What is the rainiest city in the U.S.? Depending on the parameters of your argument and how you choose to quantify this, that question has a few answers. By the metric of days with rain per year, the top five cities (reasonably large ones) are:
City | Median no. of rainy days per year from 2012-2021 |
---|---|
Rochester, NY | 179.5 |
Syracuse,NY | 174.5 |
Seattle,WA | 168.5 |
Buffalo, NY | 167.0 |
Cleveland,OH | 163.0 |
But if you consider any size urban area (towns, cities, etc.), the list is completely different:
City | Median no. of rainy days per year from 2012-2021 |
---|---|
Hilo, HI | 270.5 |
Annette, AK | 237.0 |
Forks,WA | 224.5 |
Raymond, WA | 220.0 |
Quillayute, WA | 196.0 |
Astoria, OR | 194.0 |
Aberdeen, WA | 193.0 |
Hoquiam, WA | 182.5 |
Paradise, WA | 182.0 |
Rochester, NY | 179.5 |
But what about other ways to quantify "rainiest"? Does the amount of rain count for nothing.
City | Median mm of rain per year from 2012-2021 |
---|---|
Annette, AK | 3782.85 |
Paradise, WA | 3275.50 |
Quinault, WA | 3166.45 |
Forks, WA | 3103.75 |
Hilo, HI | 3007.15 |
Quillayute, WA | 2733.55 |
Aberdeen, WA | 2336.75 |
Raymond, WA | 2326.75 |
Tillamook, OR | 2032.15 |
Brevard, NC | 1997.40 |
But what about the most total precipitation?

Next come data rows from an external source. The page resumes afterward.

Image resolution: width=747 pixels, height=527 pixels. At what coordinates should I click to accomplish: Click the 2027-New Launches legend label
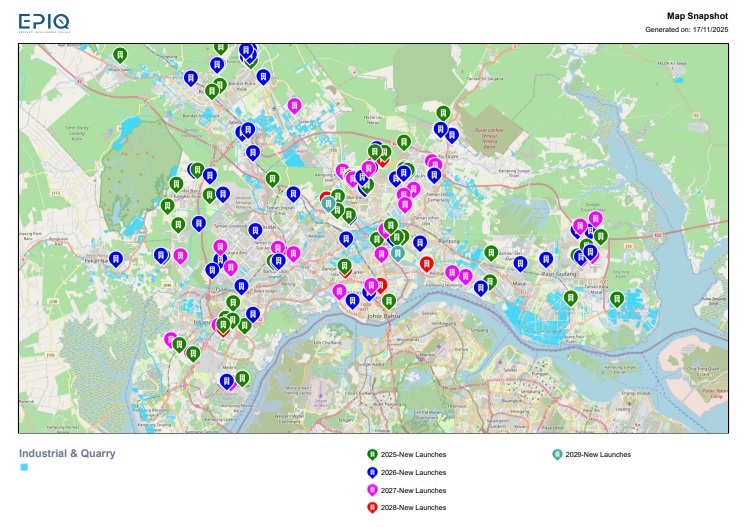point(413,491)
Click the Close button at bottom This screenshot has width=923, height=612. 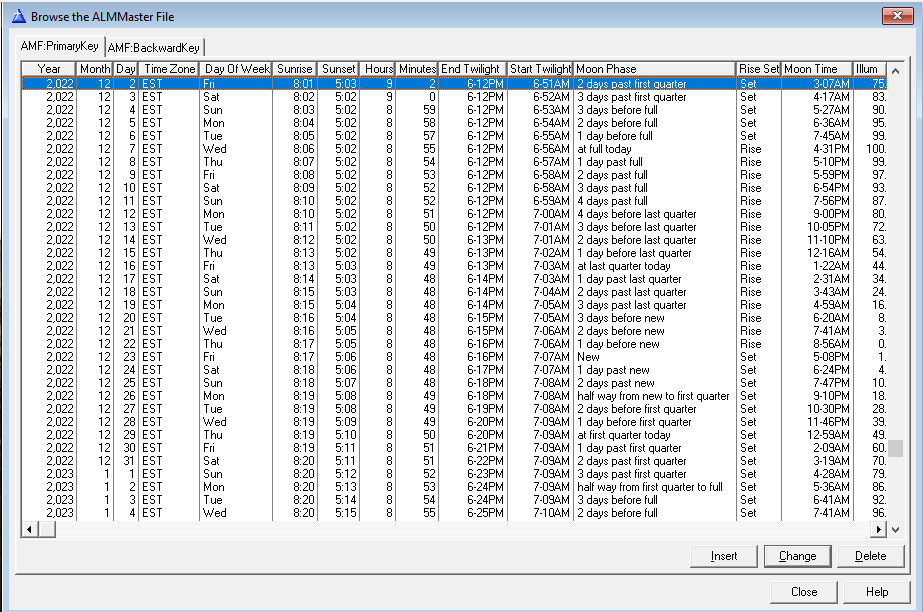804,591
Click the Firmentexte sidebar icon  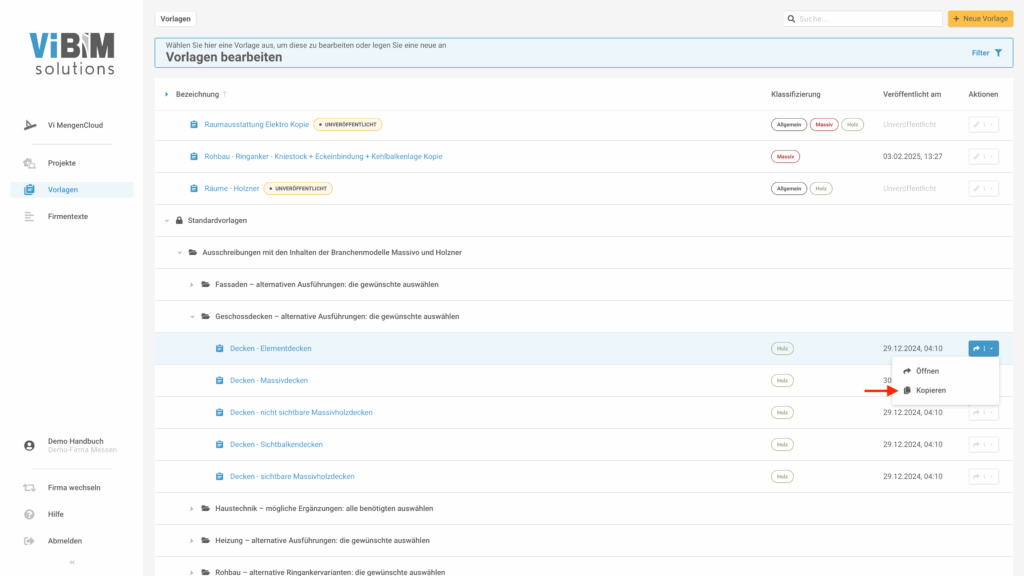tap(29, 216)
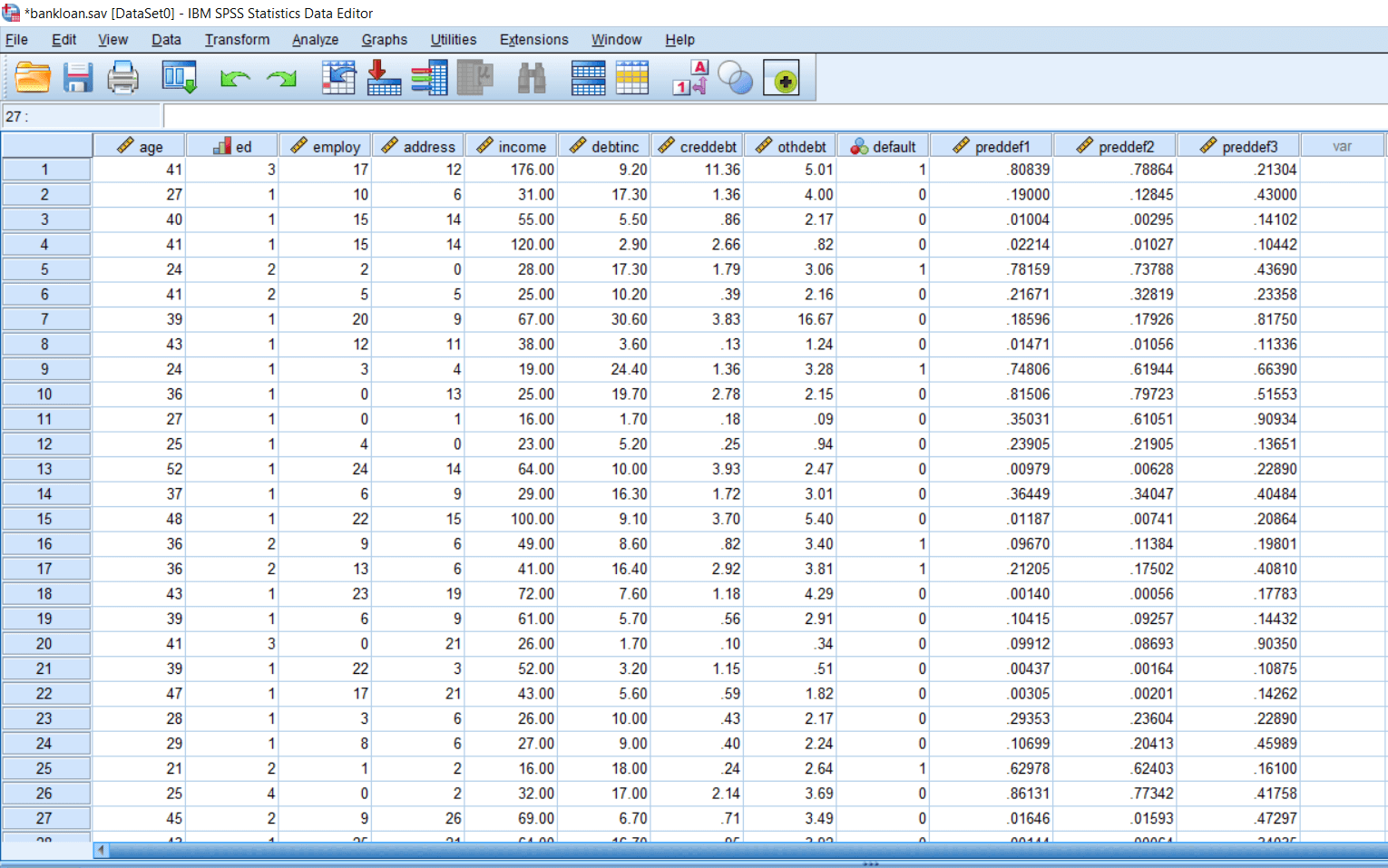Select the income column header

click(x=511, y=145)
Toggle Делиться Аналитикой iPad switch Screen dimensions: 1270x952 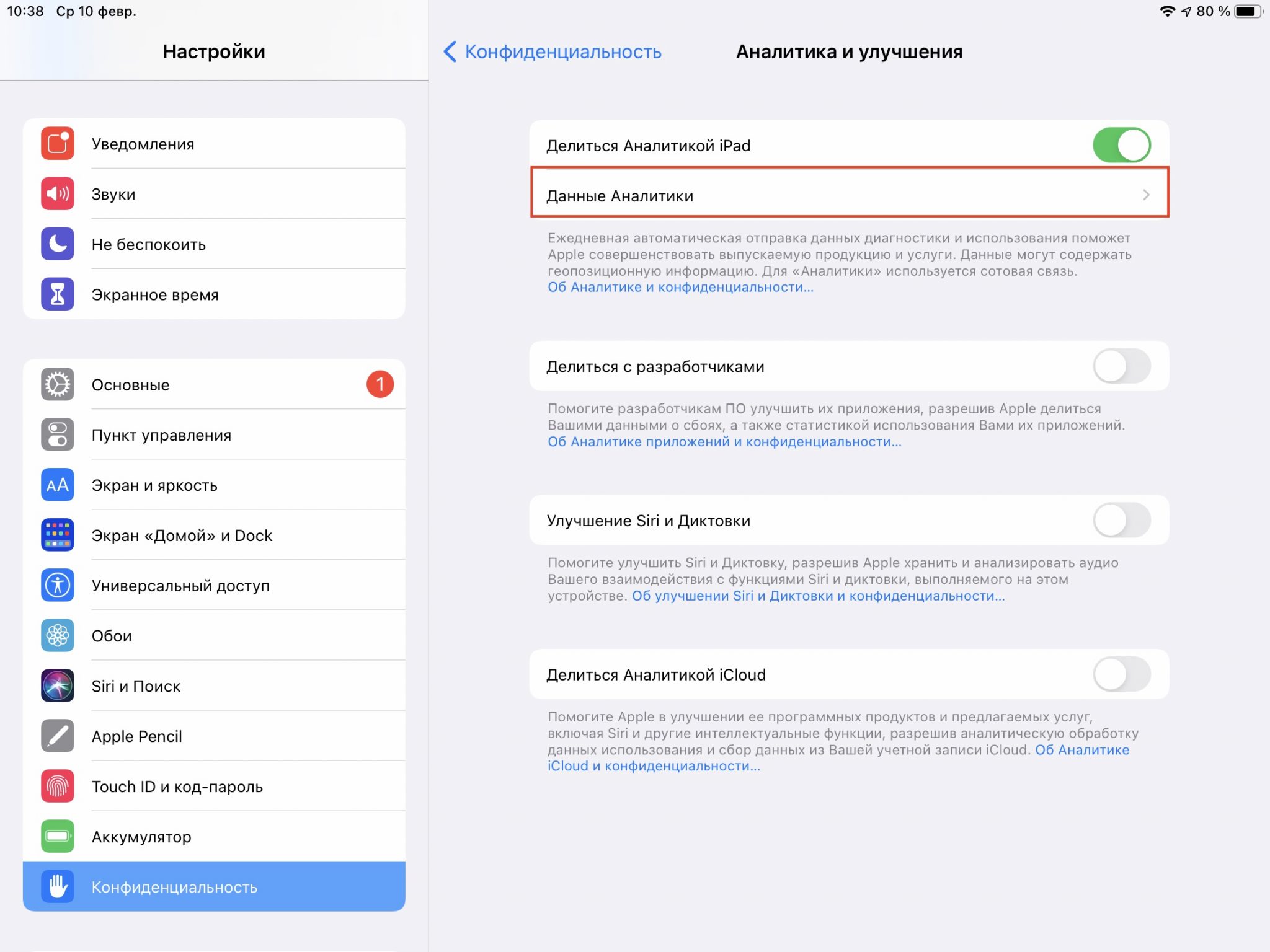1127,143
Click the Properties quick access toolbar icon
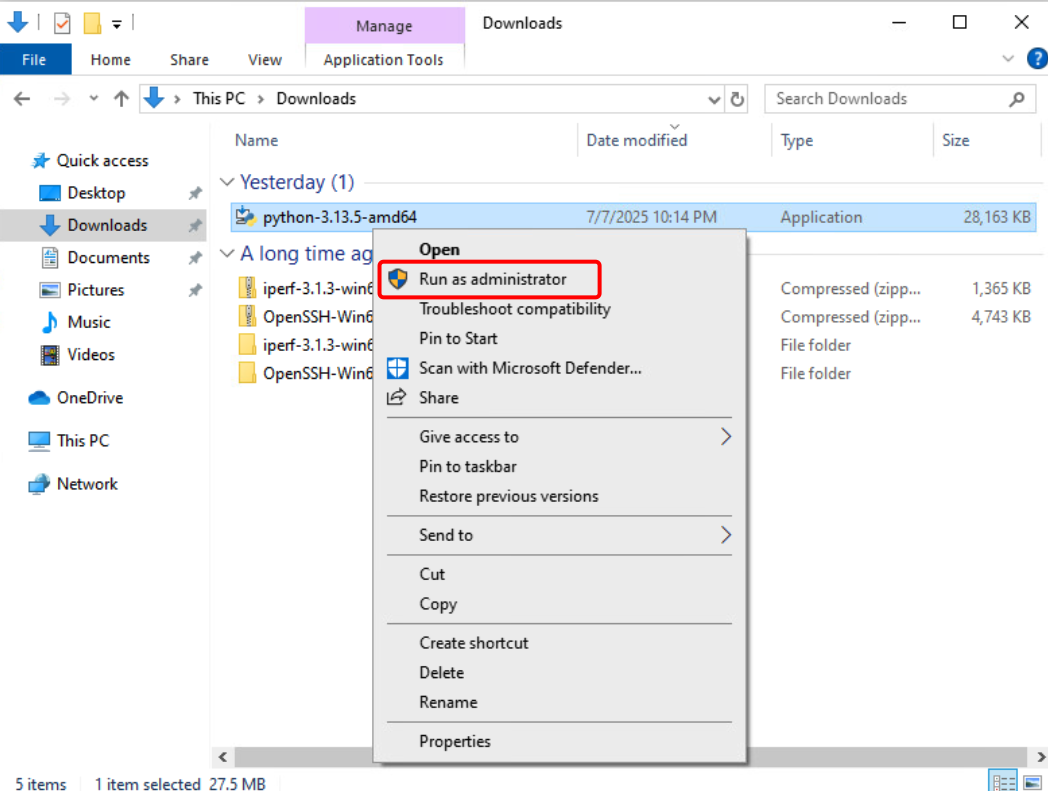Viewport: 1048px width, 791px height. coord(62,22)
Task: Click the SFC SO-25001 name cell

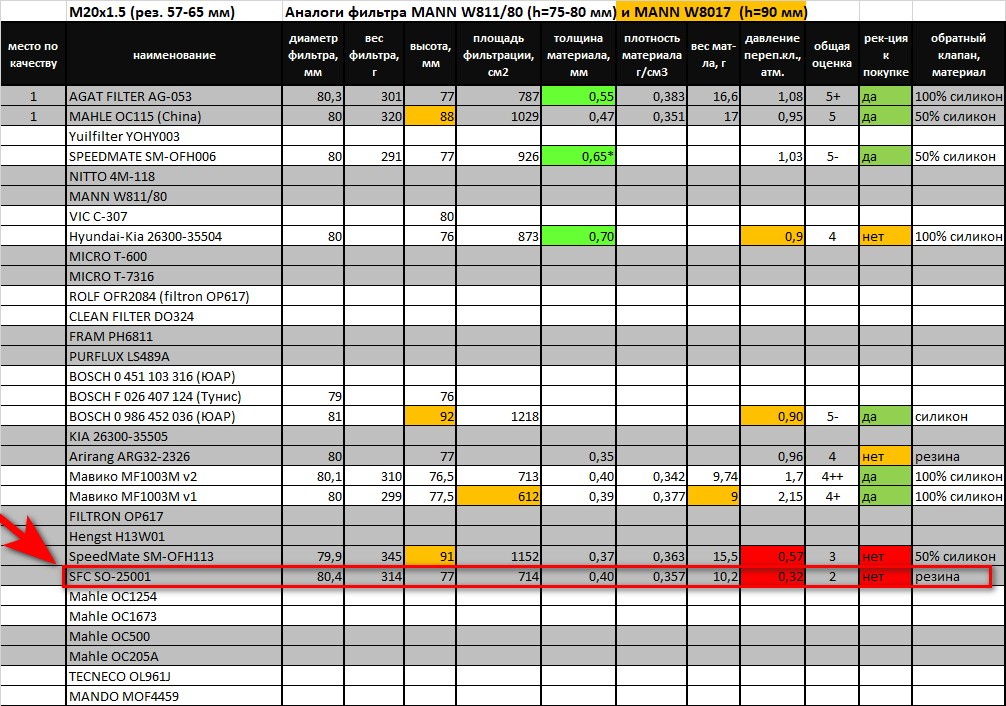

If we include snow, looking at towns and cities:
City | Median mm of total precipitation per year from 2012-2021 |
---|---|
Presque Isle, ME | 4444.65 |
Syracuse, NY | 43962.00 |
Annette, AK | 3782.85 |
Driggs, ID | 3769.45 |
Brassau Dam, ME | 3572.30 |
See more extensive tables in the main notebook.
Here are all of the cities (without Annette, AK and Hilo, HI) on a U.S. Map:
and Washington State as well:
- Precipitation Data Overview on the NOAA website
- Data Access Homepage on the NOAA website
- GSOY data search on the NOAA site
- GSOY data README on the NOAA site
- Weather Stations & their locations on the NOAA site
- Information on the WMS standart from the OGC
- WMS GetCapabilities request for the USGS NBD
- OWSLib Documentation (helpful python library)
1. Weather station may not be representative of entire city. Especially with measurements like days with fog, which is a spotty phenomenon, you could be living somewhere around a city, but just not close enough to the weather station to see what they report. For example, in Cleveland, if you live a few miles from Lake Erie, you will be much less likely to see fog than the weather station close to Lake Erie. - Sample size is small. I am only sampling 2012-2021 here, 10 years. I wish I could sample back into the 70's or so, but there are too many fragmented datasets to pick a larger range, so 11 years of data will have to do. If I am curious about comparing a few cities furthere, I may use Global Summary of the Month (GSOM) data to look further. Also, in an ideal project, I would be taking measurements from several weather stations and aggregate them somehow to be more representative of a general area. Although, since there are quite a few small towns with relatively sparse data available, that restriction would take most of them out of the dataset. - Because of the scope of this project, it is generally not correct to use these results to make comparative statements between these towns and the U.S. This dataset was hand-selected and is skewed towards notoriously rainy places, so it wouldn't really be honest to say "Lafayette gets low rain" because it is only being compared to the upper echelon of rainy places in the USA. There are so many towns that are left out, for various reasons, and we don't know how the addition of these towns would change the distribution.